Over the past year I have been a strong and consistent critic of Nancy Pelosi’s very cautious approach to the impeachment of Donald Trump. I continue to believe that it was foolish for House Democrats to focus so narrowly on the Ukraine matter, and equally foolish to rush forward to impeachment on the basis of that alone. More could have, and should have, been done to strengthen the case against the President. It might also have helped to build a strong political case looking toward the 2020 elections.
But what is done is done. And this past week the Democratic majority in the House voted to impeach Trump. And then things took a strange, and perhaps not unexpected turn. McConnell and other Senate supporters of Trump very publicly expressed their disdain toward the impeachment; McConnell indicated that he was consulting with the White House, and not his Democratic Congressional colleagues, about the logistics of the Senate trial; and then McConnell indicated that he was planning to dispatch the entire matter as quickly as possible.
This surprised no one. But then Pelosi did the unexpected. She took up an idea first floated months ago by Harvard constitutional scholar Laurence Tribe, and indicated that she was not yet sure how and when she would actually deliver impeachment charges to the Senate, thus triggering an impeachment prosecution and a Senate trial; and she suggested that she might well wait and make sure that McConnell would commit himself to a serious public trial in the Senate.
The consequence was well-described in a December 19 Roll Call headline: “Impeachment chicken: Pelosi, McConnell and the battle for leverage over a Senate trial.” In the days that followed, Pelosi has stood pat, while McConnell has expressed disdain for the very notion that Pelosi might have any leverage at all. As The Hill reported:
“It’s beyond me how the Speaker and Democratic leader in the Senate think withholding the articles of impeachment and not sending them over gives them leverage,” McConnell told reporters after criticizing the House impeachment effort in a lengthy floor speech. “Frankly, I’m not anxious to have the trial. If she thinks her case is so weak she doesn’t want to send it over, throw me into that briar patch,” he added.
In a technical sense McConnell is clearly right: if the House Democrats wish to prosecute Trump in the Senate, then at some point they must file the charges, which is under the control of McConnell.

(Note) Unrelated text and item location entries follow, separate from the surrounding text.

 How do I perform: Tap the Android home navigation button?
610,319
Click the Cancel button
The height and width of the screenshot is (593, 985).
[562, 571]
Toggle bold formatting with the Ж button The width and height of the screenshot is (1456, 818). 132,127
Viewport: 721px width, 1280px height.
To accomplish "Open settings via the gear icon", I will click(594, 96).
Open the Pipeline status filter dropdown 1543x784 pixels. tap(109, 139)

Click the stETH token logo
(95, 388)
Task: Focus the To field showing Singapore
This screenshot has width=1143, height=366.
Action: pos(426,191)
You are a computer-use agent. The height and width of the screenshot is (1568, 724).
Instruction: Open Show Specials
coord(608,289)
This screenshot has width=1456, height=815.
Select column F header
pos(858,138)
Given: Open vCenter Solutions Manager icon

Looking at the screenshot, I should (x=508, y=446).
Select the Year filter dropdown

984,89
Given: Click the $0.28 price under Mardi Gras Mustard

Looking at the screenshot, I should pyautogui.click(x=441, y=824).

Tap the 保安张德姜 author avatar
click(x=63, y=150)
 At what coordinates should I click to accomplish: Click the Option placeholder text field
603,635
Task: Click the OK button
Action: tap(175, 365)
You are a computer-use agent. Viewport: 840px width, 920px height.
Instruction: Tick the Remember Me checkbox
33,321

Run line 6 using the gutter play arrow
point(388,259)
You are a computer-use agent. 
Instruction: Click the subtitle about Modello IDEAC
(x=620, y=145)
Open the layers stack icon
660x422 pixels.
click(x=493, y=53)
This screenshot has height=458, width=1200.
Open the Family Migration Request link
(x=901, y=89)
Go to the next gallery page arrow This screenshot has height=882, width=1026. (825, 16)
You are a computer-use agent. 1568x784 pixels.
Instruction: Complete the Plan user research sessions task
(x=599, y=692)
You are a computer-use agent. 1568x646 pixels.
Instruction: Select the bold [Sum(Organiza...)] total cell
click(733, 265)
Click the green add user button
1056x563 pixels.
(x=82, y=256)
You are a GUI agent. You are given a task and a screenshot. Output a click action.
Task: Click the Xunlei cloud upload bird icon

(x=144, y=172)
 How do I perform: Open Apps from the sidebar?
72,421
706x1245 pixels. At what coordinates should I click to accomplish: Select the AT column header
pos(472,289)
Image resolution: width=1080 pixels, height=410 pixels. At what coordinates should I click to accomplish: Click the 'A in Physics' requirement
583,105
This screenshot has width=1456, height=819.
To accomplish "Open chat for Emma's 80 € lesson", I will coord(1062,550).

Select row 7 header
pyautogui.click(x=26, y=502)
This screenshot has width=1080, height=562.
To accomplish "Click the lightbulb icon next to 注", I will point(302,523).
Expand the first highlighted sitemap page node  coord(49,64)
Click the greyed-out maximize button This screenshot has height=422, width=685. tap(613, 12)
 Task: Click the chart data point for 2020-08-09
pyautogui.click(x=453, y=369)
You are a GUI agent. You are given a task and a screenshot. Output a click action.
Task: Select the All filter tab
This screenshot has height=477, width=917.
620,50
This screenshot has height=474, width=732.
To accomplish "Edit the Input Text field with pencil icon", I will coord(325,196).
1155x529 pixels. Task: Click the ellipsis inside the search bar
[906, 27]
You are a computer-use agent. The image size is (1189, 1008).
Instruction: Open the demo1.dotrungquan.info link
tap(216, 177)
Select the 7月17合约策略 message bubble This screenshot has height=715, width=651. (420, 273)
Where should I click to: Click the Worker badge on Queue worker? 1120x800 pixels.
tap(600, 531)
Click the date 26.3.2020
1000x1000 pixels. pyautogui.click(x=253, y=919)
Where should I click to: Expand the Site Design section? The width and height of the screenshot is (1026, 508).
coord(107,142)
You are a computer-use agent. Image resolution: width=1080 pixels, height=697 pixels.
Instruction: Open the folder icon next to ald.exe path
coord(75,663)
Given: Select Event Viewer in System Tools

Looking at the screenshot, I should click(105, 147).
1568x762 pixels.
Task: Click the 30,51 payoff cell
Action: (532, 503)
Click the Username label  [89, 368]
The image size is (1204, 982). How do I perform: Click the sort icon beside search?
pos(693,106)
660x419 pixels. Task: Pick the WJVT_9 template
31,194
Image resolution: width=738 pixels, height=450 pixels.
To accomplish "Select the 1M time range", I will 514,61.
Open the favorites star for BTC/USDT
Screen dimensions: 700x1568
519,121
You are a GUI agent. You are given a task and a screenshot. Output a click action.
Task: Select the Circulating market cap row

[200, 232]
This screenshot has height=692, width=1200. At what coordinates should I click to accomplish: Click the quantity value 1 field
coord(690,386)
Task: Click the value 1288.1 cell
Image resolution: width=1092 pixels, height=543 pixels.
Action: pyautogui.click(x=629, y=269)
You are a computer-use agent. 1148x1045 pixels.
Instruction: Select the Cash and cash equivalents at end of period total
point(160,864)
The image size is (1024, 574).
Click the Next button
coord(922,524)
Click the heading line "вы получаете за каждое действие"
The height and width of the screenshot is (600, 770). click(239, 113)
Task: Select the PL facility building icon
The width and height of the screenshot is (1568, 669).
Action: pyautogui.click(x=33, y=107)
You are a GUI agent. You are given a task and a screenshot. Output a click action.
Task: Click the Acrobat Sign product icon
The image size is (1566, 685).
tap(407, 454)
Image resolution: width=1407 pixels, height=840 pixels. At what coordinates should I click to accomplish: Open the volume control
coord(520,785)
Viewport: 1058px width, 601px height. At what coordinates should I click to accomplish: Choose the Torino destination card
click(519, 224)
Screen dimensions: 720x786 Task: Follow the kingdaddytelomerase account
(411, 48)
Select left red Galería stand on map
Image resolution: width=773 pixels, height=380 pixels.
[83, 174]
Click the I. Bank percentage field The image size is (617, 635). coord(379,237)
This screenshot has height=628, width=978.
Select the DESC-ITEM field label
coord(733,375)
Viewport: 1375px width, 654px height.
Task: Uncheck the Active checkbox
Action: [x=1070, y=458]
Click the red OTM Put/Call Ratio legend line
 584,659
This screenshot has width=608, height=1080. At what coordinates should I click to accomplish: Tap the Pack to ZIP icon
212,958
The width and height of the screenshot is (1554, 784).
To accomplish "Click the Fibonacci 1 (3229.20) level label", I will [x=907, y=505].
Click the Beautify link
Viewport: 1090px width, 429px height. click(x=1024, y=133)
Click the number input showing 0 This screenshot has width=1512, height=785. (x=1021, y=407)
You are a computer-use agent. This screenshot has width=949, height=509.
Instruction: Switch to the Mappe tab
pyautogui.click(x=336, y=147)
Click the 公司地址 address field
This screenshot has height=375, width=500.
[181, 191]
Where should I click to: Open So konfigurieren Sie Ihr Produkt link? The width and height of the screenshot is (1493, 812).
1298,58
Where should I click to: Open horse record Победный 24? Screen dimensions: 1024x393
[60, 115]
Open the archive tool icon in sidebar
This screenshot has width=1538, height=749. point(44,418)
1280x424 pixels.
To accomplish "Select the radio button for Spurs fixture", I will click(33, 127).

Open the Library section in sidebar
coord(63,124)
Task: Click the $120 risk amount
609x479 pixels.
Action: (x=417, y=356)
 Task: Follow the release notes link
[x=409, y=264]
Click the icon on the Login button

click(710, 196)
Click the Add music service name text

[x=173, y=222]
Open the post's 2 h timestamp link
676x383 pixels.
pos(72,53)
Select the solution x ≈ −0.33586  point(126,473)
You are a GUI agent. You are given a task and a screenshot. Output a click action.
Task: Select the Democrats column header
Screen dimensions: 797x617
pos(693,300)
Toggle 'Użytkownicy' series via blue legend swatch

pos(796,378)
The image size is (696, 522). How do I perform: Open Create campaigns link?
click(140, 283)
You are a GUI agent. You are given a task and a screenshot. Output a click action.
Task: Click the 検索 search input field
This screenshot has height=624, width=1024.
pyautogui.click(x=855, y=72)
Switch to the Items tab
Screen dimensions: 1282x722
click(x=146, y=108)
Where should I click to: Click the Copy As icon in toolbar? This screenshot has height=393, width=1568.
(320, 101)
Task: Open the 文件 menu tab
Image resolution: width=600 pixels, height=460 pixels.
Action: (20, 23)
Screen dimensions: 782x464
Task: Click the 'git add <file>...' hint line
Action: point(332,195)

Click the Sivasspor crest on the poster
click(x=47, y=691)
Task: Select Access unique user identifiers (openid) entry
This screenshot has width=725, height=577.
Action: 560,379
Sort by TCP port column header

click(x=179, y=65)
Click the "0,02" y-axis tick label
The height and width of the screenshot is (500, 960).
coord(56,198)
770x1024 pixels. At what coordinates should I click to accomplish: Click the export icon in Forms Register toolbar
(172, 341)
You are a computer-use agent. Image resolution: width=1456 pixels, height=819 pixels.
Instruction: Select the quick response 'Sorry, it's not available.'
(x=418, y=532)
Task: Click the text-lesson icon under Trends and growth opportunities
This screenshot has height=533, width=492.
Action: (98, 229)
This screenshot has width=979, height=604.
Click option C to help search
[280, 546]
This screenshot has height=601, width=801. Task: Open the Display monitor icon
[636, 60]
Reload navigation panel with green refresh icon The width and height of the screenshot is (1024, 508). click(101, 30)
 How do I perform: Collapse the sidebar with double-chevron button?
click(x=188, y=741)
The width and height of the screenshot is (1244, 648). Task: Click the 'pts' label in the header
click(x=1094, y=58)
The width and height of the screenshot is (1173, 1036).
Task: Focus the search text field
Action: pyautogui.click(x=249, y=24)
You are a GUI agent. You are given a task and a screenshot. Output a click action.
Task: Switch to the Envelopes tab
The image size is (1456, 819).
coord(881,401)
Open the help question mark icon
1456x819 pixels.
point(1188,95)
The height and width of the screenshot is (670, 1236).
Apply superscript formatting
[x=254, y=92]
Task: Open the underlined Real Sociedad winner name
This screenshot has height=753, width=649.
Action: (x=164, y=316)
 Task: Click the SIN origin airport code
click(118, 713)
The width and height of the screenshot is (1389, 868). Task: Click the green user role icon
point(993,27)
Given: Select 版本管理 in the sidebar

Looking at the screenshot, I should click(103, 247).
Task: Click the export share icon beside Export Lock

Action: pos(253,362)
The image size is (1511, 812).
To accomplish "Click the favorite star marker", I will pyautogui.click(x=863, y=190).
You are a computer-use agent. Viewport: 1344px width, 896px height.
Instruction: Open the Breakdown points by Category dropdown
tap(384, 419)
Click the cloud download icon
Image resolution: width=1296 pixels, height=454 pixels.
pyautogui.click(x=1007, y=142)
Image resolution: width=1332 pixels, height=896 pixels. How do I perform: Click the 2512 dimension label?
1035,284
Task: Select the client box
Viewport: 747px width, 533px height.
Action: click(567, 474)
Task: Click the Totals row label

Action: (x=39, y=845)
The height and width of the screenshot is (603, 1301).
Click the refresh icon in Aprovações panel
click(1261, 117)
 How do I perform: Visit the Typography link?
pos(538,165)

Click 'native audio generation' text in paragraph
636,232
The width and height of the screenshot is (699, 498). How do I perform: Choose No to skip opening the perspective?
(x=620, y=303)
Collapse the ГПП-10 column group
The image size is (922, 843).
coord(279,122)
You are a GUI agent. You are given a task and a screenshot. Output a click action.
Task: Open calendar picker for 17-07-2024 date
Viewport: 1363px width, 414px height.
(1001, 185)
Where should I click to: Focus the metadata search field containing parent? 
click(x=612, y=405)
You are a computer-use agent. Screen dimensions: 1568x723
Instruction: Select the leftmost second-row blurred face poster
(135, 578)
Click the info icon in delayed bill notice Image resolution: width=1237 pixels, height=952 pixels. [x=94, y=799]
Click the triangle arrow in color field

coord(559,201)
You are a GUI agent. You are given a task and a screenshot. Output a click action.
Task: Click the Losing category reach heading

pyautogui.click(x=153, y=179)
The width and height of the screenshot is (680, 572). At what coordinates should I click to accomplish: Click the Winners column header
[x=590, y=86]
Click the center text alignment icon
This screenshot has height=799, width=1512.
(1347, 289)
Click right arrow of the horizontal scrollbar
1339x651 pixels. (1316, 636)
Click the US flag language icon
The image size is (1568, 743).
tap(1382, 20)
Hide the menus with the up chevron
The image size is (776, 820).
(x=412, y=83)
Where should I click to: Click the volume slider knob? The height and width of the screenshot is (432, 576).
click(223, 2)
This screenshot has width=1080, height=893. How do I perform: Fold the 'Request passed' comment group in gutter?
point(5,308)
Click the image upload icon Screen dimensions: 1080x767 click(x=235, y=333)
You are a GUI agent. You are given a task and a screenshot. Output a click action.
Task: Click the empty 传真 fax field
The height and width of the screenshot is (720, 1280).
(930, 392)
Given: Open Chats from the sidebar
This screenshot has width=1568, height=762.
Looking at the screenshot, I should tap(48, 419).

But in a broader political sense things are less clear. McConnell may face two pressures that force him to adjust. One is Trump’s own apparent impatience for a public vindication, which can only occur, however imperfectly, through a trial. A second is the possibility that a handful of relatively “moderate” Senate Republicans—Mitt Romney, Susan Collins, and a few others—might refuse McConnell’s extreme partisanship, and be persuaded to join with Senate Democrats to create a majority in favor of a relatively fair trial (my colleague Jeffrey Tulis has joined with Never-Trump Republican Bill Kristol to promote this idea at The Bulwark).
Either of these factors could cause McConnell to compromise. Or not.
But there is another possible pressure, one completely in Pelosi’s hands: she can very publicly declare that if agreement on a fair Senate trial cannot be reached by a set date, then House Democrats will not transmit the existing two articles of impeachment, but will also reopen the House investigation of Trump’s misdeeds. House Democrats could then immediately re-issue subpoenas for the testimony of Mick Mulvaney, Mike Pompeo, William Barr, and others not yet called, perhaps including Mike Pence, Rudy Giuliani, or Trump himself.
Pelosi could then declare that she is doing this only because Senate Republicans have refused to take the impeachment seriously, and she can publicly call upon federal judges who would be called upon to rule on these subpoenas to expedite their rulings. While waiting, House Democrats could either call other witnesses, including the many Republicans or former Republicans, not in office, who support impeachment.
There are risks to doing these things. House Democrats are surely as exhausted by the impeachment process as the rest of us, and some of the more moderate among them are put at greater political risk the longer the process plays out. Furthermore, while re-opening the process could bring pressure on Republicans and could even lead to further damning revelations, it also could alienate many ordinary citizens who don’t understand, and perhaps resent, what is going on in the first place.
These risks are significant. But impeachment itself was a huge risk, and once House Democrats started down this road, they committed themselves, not only to the Constitution, but to a political contest against an unscrupulous opposition. It may just be that the only way to keep impeachment from being thrust into a Senatorial black hole is to make a bold gamble. Either the Senate organizes a fair impeachment trial and allows for important relevant witnesses to be called, or the House Democrats will call those witnesses themselves, presenting the testimony that the Senate refuses to allow, and that the public deserves.
Jeffrey C. Isaac is James H. Rudy Professor of Political Science at Indiana University, Bloomington. His books include: Democracy in Dark Times (1998); The Poverty of Progressivism: The Future of American Democracy in a Time of Liberal Decline; and Arendt, Camus, and Modern Rebellion.